175K+ publicly-exposed Ollama AI instances discovered

5 hours ago (techradar.com)

I tried a few these ... they are pretty slow. If you are looking for free inference you'd have to be pretty desperate.

Many appear to be proxies. I'm familiar with some "serverless" architectures that do things like this https://www.shodan.io/host/34.255.41.58 ... you can see this has a bunch of ollama ports running really really old versions

You can pull down "new" manifests but very few ollamas are new enough for decent modern models like glm-4.7-flash

But if codellama:13b is your jam, go wild I guess.

I'm not sure the "journos" from Techradar are too familiar with how networks ... work.

IPv4 requires an inbound NAT these days to work at all globally, unless you actually have a machine with a globally routable IP. There will probably be a default deny firewall rule too.

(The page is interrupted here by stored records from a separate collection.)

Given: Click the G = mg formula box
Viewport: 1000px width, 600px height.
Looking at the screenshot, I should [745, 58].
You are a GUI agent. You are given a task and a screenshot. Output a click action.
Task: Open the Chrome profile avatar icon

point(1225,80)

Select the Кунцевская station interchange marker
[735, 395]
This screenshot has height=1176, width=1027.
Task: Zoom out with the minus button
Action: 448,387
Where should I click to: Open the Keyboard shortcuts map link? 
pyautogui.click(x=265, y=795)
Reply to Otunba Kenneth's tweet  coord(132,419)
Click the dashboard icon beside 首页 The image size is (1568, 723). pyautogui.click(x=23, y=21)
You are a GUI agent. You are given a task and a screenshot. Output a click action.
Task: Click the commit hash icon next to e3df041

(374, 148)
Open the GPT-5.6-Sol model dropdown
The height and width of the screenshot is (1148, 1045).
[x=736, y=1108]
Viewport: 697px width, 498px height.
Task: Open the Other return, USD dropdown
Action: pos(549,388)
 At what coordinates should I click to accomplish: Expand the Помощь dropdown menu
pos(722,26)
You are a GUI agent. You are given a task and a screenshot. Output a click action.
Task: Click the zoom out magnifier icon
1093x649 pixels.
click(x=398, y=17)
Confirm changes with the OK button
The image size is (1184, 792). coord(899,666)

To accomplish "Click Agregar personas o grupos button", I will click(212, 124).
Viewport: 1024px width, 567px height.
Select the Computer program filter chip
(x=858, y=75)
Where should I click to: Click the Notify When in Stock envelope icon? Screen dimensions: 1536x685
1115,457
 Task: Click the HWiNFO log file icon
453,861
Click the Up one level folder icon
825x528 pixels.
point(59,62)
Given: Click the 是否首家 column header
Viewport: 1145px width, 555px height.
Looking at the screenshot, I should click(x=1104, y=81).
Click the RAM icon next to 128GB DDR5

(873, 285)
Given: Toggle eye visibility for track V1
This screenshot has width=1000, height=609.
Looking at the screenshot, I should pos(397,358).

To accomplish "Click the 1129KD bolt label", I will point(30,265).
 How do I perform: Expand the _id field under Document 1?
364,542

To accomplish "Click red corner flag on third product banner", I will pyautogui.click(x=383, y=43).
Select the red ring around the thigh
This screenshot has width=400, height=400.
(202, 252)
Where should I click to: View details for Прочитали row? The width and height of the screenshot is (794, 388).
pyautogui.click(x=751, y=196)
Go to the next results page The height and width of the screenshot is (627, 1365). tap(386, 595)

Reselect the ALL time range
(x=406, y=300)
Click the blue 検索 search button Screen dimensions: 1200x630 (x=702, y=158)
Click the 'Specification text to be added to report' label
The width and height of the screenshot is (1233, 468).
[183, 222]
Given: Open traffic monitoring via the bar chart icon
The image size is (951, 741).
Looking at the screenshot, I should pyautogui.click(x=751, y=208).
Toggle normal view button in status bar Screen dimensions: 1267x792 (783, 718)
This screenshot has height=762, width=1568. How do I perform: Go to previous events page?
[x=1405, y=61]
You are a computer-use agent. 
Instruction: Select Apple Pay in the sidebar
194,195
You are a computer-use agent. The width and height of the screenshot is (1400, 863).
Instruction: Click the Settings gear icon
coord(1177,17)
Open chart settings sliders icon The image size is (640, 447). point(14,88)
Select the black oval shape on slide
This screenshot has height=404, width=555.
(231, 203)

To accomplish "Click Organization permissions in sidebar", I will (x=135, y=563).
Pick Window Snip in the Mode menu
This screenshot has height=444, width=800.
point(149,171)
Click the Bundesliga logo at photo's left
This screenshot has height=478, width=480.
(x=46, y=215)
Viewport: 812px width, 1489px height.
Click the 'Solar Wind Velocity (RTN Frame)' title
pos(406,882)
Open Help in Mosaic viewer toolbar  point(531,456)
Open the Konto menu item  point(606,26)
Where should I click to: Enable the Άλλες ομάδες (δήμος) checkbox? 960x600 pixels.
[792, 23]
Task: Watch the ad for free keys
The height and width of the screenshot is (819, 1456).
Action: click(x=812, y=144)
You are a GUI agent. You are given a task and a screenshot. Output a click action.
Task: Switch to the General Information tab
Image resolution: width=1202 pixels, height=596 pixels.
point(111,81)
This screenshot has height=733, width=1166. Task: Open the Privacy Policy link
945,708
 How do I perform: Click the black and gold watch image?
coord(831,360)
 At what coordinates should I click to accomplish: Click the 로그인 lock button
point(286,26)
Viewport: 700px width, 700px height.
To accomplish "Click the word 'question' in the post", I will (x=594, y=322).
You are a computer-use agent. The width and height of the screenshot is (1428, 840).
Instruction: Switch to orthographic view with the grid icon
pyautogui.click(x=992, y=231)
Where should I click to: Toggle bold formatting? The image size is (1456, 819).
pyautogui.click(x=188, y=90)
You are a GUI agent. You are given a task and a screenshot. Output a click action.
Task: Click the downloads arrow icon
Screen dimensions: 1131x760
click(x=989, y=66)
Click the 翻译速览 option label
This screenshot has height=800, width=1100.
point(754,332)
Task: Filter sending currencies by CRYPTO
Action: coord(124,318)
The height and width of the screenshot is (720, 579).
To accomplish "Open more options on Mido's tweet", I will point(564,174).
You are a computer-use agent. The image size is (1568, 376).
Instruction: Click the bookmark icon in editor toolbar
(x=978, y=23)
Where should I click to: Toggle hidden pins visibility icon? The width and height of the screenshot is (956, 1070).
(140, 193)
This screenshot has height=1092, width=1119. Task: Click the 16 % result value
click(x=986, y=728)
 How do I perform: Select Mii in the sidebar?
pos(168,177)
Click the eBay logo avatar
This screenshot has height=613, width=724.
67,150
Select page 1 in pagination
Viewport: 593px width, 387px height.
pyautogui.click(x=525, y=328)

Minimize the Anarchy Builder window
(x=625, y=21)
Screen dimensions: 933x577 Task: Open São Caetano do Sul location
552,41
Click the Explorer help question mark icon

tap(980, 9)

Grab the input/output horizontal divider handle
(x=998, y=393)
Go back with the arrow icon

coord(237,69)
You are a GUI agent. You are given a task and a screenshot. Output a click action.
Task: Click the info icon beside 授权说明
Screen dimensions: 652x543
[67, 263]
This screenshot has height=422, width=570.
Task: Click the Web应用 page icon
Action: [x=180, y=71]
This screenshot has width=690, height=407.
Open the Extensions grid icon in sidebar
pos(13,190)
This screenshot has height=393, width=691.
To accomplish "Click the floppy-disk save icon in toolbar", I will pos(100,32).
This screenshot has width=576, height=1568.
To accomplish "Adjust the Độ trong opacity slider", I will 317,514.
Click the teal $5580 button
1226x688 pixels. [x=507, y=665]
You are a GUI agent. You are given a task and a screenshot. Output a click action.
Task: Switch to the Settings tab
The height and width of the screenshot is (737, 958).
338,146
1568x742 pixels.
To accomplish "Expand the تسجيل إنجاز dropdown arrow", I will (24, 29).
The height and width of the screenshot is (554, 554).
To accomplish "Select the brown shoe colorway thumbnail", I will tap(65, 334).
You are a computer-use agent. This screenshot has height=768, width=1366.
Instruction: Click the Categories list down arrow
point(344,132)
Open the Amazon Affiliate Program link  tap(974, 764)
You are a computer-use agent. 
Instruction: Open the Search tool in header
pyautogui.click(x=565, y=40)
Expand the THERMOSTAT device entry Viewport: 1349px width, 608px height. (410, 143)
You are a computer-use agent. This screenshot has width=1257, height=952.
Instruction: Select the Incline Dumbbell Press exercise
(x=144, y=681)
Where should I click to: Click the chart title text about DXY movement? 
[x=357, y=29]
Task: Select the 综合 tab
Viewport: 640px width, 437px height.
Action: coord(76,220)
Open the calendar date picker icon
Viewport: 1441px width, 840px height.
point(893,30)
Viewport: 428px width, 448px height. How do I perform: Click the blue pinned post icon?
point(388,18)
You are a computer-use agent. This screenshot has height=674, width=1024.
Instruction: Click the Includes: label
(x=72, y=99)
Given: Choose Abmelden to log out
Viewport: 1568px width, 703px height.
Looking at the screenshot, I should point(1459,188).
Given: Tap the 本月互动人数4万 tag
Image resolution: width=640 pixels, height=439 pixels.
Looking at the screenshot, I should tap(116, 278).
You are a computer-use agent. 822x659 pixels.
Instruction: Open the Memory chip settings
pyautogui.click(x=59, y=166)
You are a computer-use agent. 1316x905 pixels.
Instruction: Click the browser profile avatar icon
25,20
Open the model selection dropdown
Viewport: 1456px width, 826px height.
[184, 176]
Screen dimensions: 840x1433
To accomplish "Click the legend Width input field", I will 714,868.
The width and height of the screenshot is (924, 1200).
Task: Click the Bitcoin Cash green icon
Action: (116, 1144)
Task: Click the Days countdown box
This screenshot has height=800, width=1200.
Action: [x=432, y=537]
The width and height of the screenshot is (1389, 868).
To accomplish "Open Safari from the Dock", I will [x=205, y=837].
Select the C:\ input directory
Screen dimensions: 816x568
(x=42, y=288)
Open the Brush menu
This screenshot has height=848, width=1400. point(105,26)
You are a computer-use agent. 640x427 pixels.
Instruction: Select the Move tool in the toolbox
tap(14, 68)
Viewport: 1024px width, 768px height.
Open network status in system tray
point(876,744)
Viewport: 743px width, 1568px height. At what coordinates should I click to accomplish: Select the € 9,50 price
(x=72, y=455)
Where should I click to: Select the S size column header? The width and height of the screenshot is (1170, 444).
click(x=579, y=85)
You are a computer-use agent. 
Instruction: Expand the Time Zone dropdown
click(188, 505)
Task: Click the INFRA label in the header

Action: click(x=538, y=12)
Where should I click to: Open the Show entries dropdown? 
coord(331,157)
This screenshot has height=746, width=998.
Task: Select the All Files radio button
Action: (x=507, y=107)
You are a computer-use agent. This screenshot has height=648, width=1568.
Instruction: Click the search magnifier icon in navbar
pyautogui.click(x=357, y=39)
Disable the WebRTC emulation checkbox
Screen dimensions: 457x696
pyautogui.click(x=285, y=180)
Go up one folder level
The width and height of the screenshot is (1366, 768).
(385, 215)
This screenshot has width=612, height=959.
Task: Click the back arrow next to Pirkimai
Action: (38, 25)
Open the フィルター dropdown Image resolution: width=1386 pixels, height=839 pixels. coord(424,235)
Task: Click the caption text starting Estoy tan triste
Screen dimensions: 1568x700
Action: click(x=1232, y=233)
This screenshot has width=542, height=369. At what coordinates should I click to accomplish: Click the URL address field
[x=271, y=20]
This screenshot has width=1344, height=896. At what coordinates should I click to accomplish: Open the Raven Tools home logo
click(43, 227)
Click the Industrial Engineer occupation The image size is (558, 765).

I do remember the days before NAT ...

IPv6 doesn't require NAT (but prefix translation is available and so is ULA) but again a default deny is likely in force.

You do actually have to try quite hard to expose something to the internets. I know this because I do a lot of it.

The entire article is just a load of buzz words and basically bollocks. Yes it is possible to expose a system on the internet but it is unlikely that you do it by accident. If I was Sead, I'd go easy on the AI generated cobblers and get a real job.

This is a weakness of docker, a bit, I think.

I was rigging this up, myself, and conciscious of the fact that basic docker is "all or none" for container port forwarding because it's for presenting network services, had to dig around with iptables so it'd be similar to binding on localhost.

The use case https://github.com/meltyness/tax-pal

The ollama container is fairly easy to deploy, and supports GPU inference through container toolkit. I'd imagine many of these are docker containers.

e: i stand corrected, apparently -p of `docker run` can have a binding interface stipulated

e2: https://docs.docker.com/engine/containers/run/#exposed-ports which is not in some docs

e3: but it's in the man page ofc

  • Out of curiosity, why would you need to wrap the call to an Ollama modelfile in docker? Does the dockerized ollama client provide some benefit, when it’s shelling down to local Ollama instance anyway? (Wrt tax-pal)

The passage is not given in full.